Exercise aim: Exactly the lines from the one containing "This screenshot has" through the end of the records must be reproduced; leave out all pictures.

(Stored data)
--- START ---
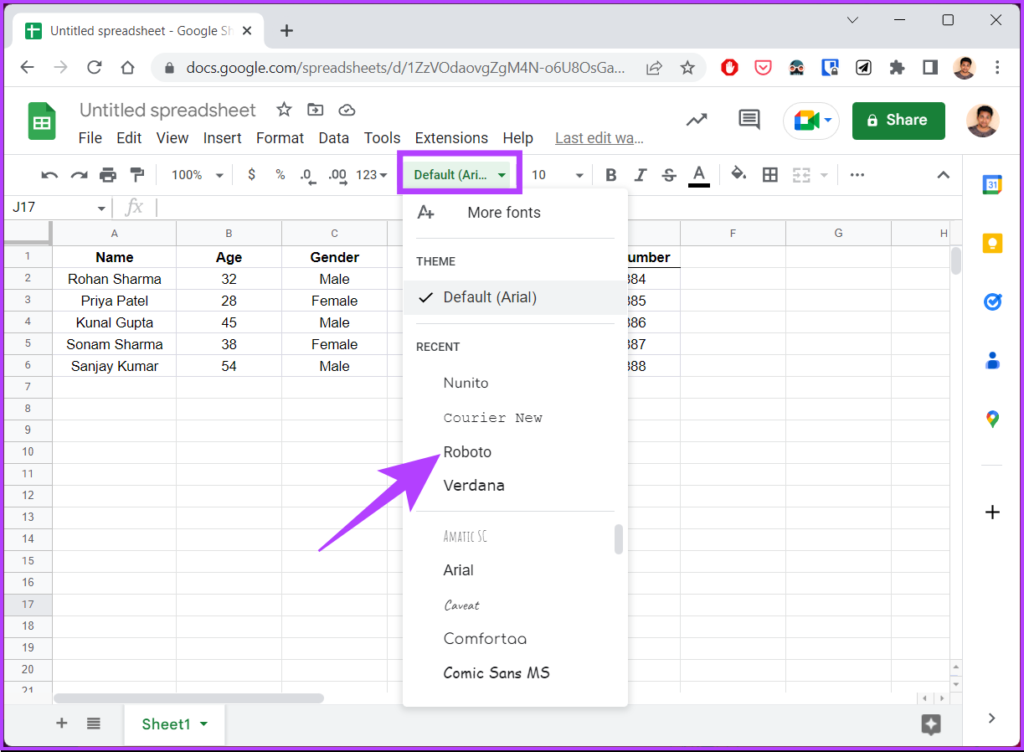Open the Borders grid icon
The height and width of the screenshot is (752, 1024).
point(770,175)
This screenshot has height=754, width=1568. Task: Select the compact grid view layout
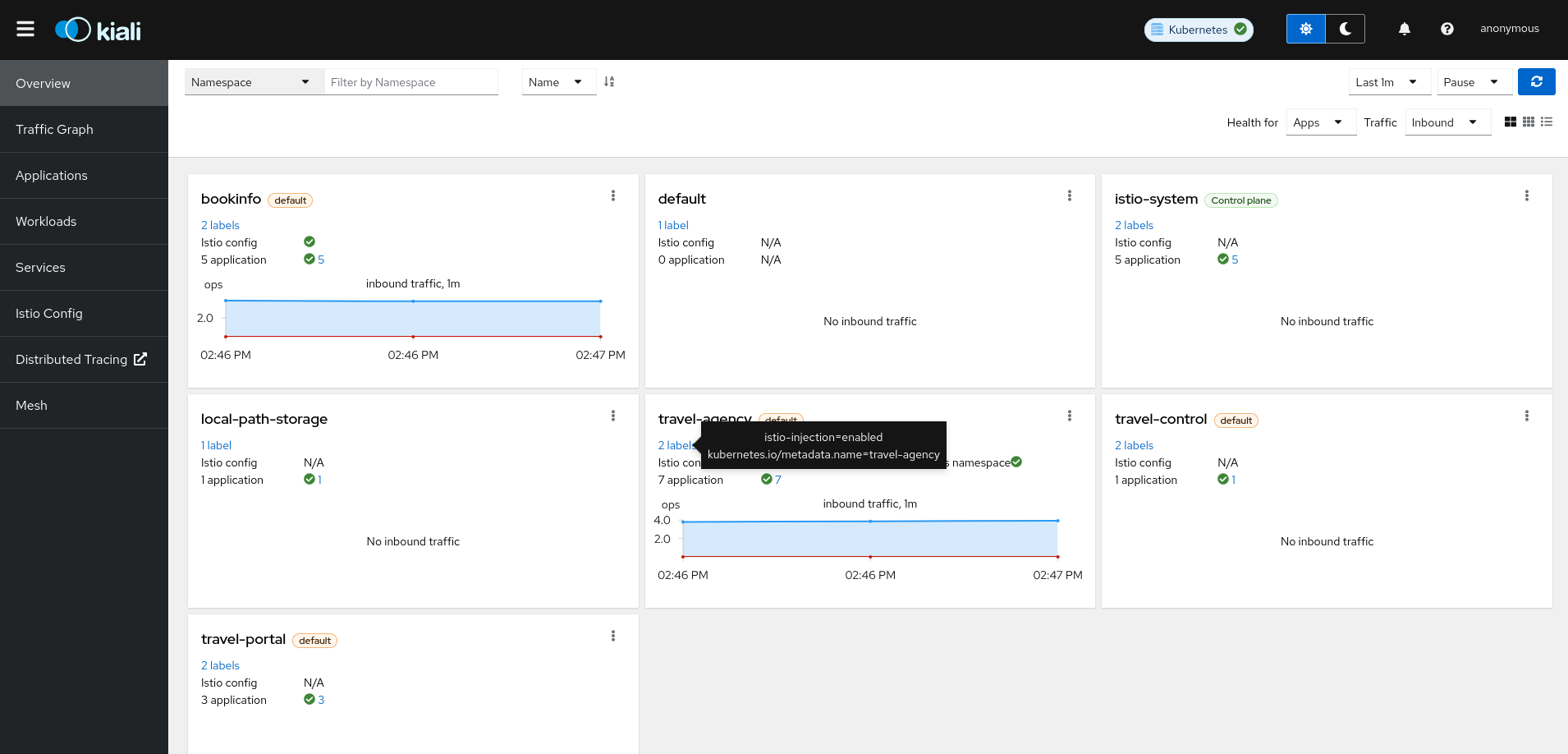pos(1528,122)
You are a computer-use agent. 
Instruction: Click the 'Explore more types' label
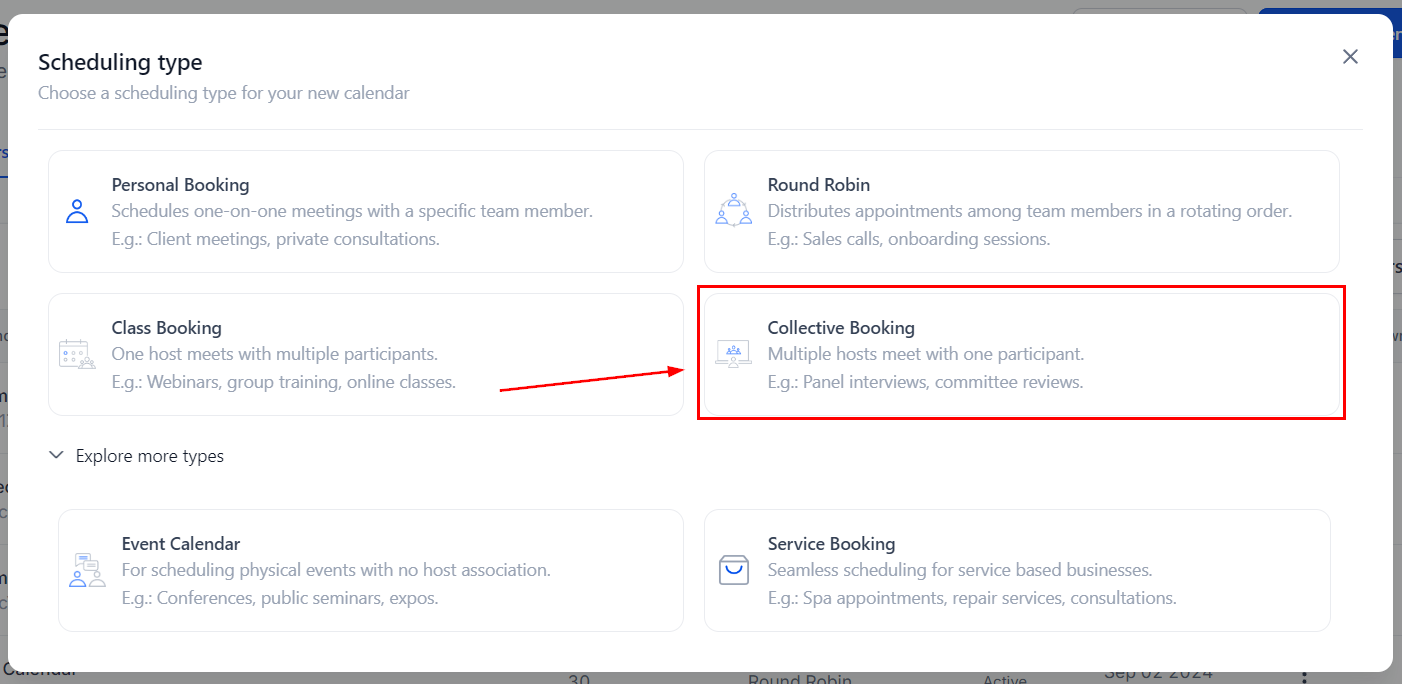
--- END ---
Response area:
This screenshot has height=754, width=1568. Task: Select the compact grid view layout
pos(1528,122)
You are a computer-use agent. 
Instruction: Click the 'Explore more types' label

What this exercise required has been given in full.